On 12/13/2012 12:48 AM, John Reiser wrote:
On 12/10/2012 11:22 PM, Panu Matilainen wrote:
Of course it should be technically possible to have rpm itself fork the transaction to separate process too, and it's something I've occasionally thought of doing to insulate the transaction execution from things like "oops closed the wrong terminal".
But it's not exactly a matter of "just add a fork() + waitpid()", there's a fair amount of state that would need to be somehow transferred between the processes. Also some API users, notably yum, *expect* the chroots to occur and would need changes to accommodate such a thing.
Is there an explicit literal example of this "fair amount of state"
that needs to be transferred from the child to the parent
for some particular actual package in Fedora 18?
waitpid() is a channel for 7 bits.
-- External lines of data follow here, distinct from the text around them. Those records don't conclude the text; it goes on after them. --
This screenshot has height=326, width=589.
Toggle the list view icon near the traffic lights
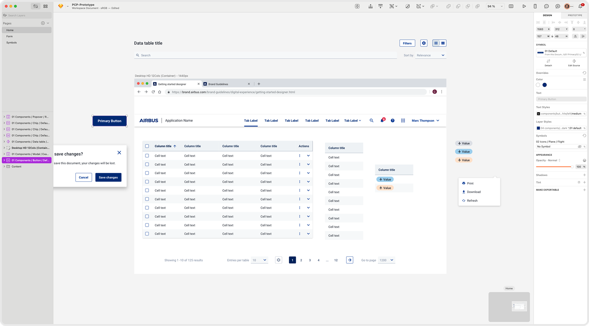point(35,6)
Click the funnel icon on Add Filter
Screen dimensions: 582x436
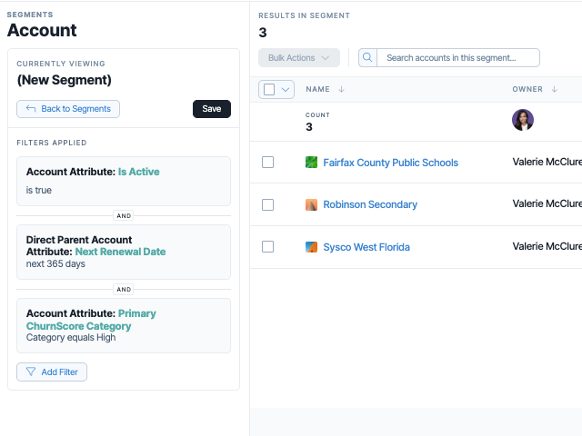[31, 372]
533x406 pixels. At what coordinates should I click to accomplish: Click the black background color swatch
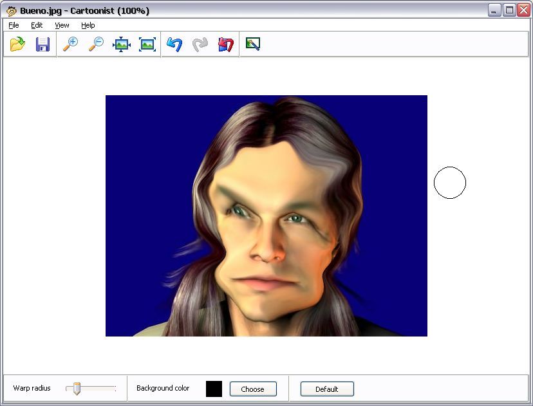[x=214, y=389]
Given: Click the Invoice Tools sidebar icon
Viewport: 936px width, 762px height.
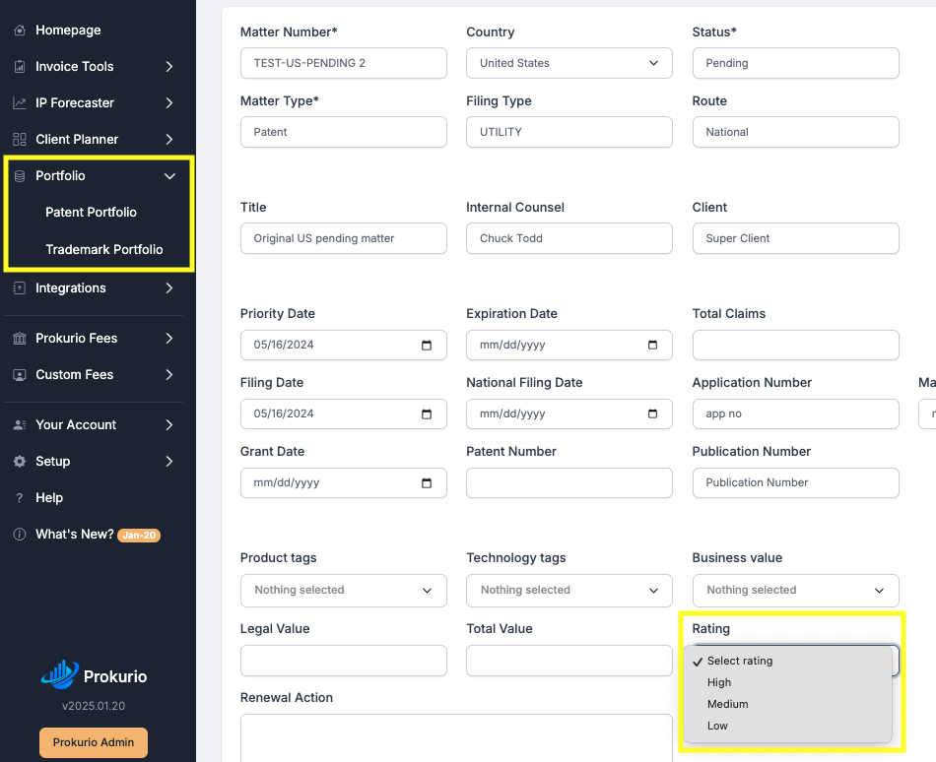Looking at the screenshot, I should pos(20,67).
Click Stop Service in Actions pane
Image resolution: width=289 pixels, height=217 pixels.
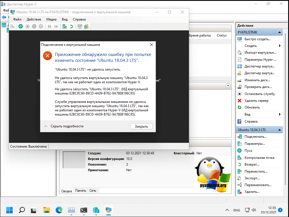(259, 94)
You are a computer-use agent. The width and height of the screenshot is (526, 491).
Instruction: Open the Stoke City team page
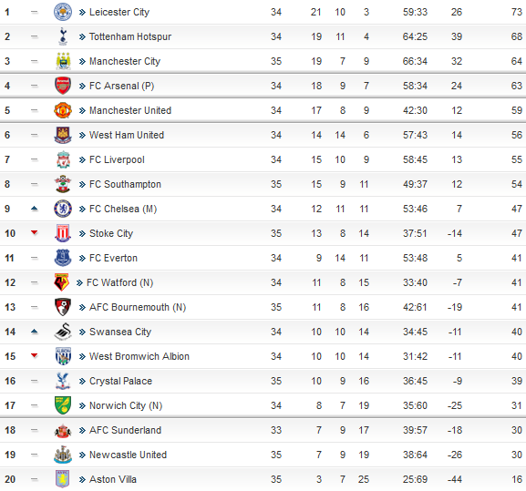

The customary usage is Success [0]
or a Failure code (sometimes an enum, sometimes a bitmask, ...)
The parent already knows which .rpm, and thus can enumerate easily
the Provides and the Files (etc.) without invoking any scripts or reading
any pipes, and perhaps even before calling waitpid() [thus parallel
processing: both parent and child running at the same time.]
What more does the parent need to know, and is entitled to know?
7 bits? Get real.
Just to name a few things from top of my head, librpm needs to be able
to return headers, file- and problem objects, other callback data and
bunch of other transaction element related data / states to the parent
process.
Unless you're planning on providing patches towards this goal, I'm not
bother spend the day spelling out details just to satisfy your curiosity.